Duplication of the fkbGHIJK cassette encoding MOM-ACP formation via the ΦC31-based recombination system.

FkbG and FkbH to FkbK are convergently transcribed on the S. tsukubaensis chromosome (Fig. 1B). To simplify plasmid construction, fkbG without its native terminator was amplified and placed upstream of fkbHIJK, and the resultant fragment was inserted into pSET152 under the control of the constitutive ermE* promoter (PermE*) to give pFL103. pFL103 was introduced into ZJU01 by conjugation to yield the recombinant strain FL103, the genotype of which was verified by PCR amplification-coupled sequencing as attL^Φ^C31-linear pFL103-attR^Φ^C31 (Fig. 3A and B). The highest FK506 titer of FL103 was observed after 6 days of fermentation, similar to that of the wild-type strain ZJU01 (Fig. 3C). FL103 produced FK506 with a maximal titer of 61.3 ± 2.3 mg/liter under the specified culture conditions, showing an approximate 30% improvement in comparison with ZJU01 (46.9 ± 2.5 mg/liter). The data indicated that the duplication of the fkbGHIJK cassette has a positive effect on FK506 production.

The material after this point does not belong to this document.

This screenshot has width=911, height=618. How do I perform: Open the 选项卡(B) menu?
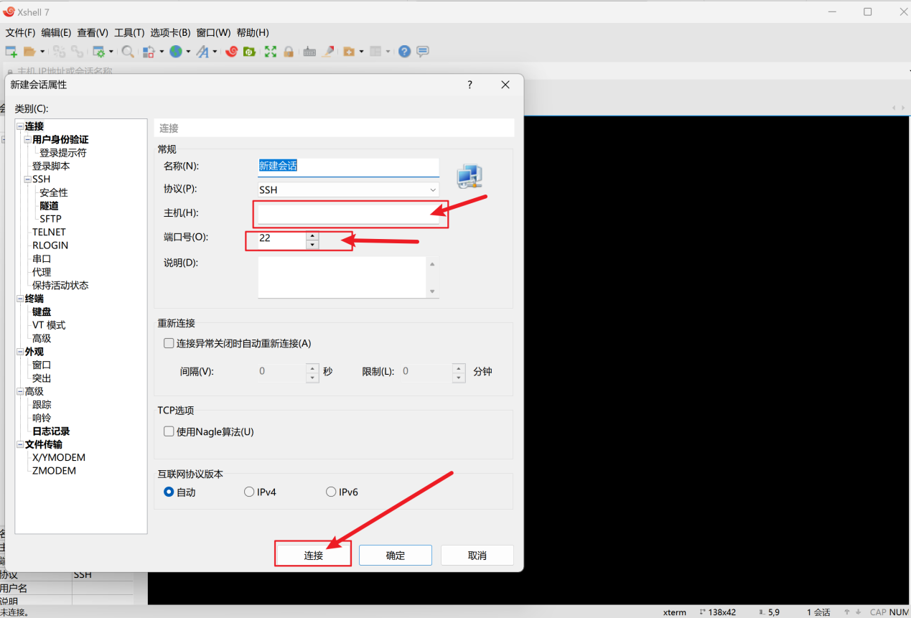[170, 33]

Duplication of the tcsABCD cassette encoding AM-CoA formation via the ΦC31-based recombination system.

pFL104, a pSET152-derived plasmid containing the AM-CoA pathway-specific genes tcsABCD under the control of PermE*, was introduced into ZJU01 to yield the recombinant strain FL104, the genotype of which was confirmed as attL^Φ^C31-linear pFL104-attR^Φ^C31 (Fig. 3A and B). Similarly, FK506 production by FL104 reached the maximum after 6 days of fermentation (Fig. 3C), with a yield of 95.7 ± 4.6 mg/liter, approximately 100% above that of ZJU01. The duplication of the tcsABCD cassette significantly improved the FK506 fermentation yield, suggesting that AM-CoA formation in cells can be one of the main rate-limiting factors for FK506 biosynthesis in S. tsukubaensis.

Coduplication of the tcsABCD and fkbGHIJK cassettes via both the ΦC31- and VWB-based recombination systems.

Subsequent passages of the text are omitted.